Collected data
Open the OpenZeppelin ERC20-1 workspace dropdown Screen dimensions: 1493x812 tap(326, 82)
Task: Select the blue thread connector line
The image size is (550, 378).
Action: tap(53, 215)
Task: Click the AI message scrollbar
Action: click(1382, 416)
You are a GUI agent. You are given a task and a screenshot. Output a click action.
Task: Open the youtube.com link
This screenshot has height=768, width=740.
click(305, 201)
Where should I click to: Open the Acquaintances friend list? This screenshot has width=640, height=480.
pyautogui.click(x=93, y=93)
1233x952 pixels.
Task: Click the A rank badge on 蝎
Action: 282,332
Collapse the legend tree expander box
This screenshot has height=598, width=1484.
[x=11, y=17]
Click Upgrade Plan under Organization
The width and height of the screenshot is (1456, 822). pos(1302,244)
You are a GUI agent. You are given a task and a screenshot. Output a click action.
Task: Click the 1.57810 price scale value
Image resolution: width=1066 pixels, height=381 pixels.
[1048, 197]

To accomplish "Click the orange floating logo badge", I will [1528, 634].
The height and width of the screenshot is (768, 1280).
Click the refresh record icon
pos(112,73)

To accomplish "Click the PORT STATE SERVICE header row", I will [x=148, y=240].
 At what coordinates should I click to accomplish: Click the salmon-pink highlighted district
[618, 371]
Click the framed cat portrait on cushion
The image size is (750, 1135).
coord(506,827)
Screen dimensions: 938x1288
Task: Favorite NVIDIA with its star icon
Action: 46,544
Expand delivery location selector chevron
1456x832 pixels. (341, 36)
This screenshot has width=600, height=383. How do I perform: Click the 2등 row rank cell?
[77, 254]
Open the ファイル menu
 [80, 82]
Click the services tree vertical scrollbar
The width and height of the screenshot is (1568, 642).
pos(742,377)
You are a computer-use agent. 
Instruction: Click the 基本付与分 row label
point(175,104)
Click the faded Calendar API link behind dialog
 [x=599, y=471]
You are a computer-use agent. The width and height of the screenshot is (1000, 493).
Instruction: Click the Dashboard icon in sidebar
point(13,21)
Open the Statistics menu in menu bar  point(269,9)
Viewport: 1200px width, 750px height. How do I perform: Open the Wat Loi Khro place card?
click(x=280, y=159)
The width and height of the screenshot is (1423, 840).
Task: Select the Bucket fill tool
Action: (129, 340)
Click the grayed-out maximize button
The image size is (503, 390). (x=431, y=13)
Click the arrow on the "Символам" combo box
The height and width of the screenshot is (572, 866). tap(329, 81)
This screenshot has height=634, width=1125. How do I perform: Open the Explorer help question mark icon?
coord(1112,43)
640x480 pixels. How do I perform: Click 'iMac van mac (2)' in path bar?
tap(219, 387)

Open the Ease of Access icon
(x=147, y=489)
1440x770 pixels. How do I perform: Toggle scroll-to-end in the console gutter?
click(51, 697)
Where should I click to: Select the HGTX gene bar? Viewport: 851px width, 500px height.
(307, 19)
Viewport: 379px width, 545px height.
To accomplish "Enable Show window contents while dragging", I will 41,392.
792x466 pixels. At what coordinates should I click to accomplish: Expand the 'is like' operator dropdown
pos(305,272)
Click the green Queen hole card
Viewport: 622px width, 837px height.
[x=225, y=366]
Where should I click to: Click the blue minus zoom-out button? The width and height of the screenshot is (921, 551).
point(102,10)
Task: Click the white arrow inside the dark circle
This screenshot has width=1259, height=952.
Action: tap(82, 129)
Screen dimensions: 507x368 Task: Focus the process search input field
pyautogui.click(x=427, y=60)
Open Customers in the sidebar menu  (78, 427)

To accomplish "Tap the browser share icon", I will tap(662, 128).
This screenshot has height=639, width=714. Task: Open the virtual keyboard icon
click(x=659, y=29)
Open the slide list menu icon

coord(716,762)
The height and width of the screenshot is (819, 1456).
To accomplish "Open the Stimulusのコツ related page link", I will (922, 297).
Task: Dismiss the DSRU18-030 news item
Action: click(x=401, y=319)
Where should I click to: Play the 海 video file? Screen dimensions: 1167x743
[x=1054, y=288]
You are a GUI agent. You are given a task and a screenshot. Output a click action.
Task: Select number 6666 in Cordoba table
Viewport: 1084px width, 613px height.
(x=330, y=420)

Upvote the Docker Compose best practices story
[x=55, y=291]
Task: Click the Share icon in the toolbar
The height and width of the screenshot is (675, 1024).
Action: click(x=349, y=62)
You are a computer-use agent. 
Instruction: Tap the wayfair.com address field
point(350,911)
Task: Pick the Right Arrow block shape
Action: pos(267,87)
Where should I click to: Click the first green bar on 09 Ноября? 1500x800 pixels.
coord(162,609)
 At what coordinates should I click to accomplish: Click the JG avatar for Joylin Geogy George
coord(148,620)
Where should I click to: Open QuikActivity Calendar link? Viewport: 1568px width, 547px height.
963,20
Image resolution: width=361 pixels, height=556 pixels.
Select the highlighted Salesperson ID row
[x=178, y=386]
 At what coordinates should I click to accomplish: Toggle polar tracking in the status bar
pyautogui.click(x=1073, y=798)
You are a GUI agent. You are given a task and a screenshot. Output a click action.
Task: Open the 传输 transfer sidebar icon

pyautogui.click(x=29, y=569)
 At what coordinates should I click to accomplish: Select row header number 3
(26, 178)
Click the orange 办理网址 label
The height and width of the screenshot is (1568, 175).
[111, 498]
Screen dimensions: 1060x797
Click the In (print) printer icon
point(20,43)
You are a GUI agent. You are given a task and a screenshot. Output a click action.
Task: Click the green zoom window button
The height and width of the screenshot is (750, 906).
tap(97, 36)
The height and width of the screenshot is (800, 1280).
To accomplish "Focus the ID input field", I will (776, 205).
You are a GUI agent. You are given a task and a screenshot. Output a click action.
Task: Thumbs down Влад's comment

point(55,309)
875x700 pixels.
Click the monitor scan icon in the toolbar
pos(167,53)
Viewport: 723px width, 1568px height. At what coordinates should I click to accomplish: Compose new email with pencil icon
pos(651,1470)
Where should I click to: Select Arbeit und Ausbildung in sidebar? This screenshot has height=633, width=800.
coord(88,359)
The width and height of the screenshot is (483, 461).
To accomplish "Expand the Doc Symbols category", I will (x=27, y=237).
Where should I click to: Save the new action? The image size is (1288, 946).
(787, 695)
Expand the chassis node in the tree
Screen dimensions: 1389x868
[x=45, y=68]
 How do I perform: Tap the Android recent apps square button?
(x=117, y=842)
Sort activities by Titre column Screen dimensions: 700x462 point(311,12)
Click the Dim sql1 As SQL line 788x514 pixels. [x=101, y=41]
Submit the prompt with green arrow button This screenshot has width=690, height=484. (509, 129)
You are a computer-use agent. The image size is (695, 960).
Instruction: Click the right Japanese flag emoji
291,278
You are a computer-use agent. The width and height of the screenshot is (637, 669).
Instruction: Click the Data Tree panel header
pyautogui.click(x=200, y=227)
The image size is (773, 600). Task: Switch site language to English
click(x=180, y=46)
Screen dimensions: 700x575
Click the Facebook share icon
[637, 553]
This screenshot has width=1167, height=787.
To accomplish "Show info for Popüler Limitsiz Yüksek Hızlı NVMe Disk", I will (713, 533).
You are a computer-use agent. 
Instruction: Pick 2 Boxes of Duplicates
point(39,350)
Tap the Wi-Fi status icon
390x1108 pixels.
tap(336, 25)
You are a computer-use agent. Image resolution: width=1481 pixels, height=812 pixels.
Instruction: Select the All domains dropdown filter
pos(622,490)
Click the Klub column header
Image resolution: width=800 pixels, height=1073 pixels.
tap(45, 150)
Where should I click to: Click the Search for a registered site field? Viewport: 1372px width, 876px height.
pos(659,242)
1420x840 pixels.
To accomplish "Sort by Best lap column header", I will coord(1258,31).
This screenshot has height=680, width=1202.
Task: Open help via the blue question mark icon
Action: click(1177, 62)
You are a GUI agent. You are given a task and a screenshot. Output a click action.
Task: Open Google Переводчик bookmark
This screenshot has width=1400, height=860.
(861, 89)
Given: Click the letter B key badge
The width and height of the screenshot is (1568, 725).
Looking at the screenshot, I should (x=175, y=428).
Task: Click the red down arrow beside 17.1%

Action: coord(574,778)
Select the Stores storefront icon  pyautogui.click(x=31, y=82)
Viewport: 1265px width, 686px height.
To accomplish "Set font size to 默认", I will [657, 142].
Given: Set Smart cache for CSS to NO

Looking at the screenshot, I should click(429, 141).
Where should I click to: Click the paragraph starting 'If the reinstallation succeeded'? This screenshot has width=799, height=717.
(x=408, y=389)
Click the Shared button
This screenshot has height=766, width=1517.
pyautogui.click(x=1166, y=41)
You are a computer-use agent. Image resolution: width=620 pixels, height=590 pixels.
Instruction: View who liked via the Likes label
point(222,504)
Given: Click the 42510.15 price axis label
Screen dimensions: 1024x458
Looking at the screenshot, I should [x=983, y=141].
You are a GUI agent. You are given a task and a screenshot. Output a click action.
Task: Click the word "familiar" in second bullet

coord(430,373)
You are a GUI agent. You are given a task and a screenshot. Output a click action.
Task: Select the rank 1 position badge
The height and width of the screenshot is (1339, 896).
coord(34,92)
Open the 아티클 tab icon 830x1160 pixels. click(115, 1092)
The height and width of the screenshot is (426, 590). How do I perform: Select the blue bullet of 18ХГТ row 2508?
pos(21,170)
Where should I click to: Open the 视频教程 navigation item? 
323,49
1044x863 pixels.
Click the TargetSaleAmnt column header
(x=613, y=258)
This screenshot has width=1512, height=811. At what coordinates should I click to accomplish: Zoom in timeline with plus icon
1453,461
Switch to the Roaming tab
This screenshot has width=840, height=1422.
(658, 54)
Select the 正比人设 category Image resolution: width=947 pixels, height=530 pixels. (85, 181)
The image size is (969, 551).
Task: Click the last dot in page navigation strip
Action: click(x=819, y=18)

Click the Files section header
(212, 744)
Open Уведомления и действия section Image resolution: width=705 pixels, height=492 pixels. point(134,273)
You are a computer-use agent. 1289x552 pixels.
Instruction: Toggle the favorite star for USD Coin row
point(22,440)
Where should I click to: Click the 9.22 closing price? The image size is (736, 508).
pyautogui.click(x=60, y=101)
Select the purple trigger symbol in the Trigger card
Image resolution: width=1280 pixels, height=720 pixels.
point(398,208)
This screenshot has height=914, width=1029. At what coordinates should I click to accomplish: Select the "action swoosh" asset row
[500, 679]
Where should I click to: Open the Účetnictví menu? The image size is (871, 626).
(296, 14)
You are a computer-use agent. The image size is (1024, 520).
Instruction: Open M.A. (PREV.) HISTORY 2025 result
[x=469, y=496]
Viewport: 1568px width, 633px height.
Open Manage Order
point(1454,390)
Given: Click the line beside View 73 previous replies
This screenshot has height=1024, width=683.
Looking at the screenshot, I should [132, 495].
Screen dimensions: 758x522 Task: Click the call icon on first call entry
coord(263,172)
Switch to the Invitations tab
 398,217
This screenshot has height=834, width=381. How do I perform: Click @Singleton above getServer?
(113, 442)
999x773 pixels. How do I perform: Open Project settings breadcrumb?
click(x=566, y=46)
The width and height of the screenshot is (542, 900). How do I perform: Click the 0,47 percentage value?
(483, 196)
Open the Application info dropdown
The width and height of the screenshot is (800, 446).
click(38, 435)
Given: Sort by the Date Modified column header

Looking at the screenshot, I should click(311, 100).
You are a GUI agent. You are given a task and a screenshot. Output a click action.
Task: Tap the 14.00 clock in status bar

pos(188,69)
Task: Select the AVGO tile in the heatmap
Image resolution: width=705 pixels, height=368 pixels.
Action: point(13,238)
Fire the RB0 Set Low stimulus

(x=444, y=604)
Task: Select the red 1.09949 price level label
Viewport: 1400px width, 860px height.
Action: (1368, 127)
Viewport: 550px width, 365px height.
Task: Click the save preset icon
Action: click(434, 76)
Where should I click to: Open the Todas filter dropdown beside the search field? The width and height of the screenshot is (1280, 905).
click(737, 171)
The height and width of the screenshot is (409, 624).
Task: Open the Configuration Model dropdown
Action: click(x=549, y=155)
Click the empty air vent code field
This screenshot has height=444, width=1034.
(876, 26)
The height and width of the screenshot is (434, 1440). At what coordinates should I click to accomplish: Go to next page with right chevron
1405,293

__AIM OF THE TASK__. Copy, without any change, the run of lines from the one with "Task: Select the red" through the end of the entries above.

__RESPONSE BOX__.
Task: Select the red 1.09949 price level label
Viewport: 1400px width, 860px height.
Action: (1368, 127)
Viewport: 550px width, 365px height.
Task: Click the save preset icon
Action: click(434, 76)
Where should I click to: Open the Todas filter dropdown beside the search field? The width and height of the screenshot is (1280, 905).
click(737, 171)
The height and width of the screenshot is (409, 624).
Task: Open the Configuration Model dropdown
Action: click(x=549, y=155)
Click the empty air vent code field
This screenshot has height=444, width=1034.
(876, 26)
The height and width of the screenshot is (434, 1440). At what coordinates should I click to accomplish: Go to next page with right chevron
1405,293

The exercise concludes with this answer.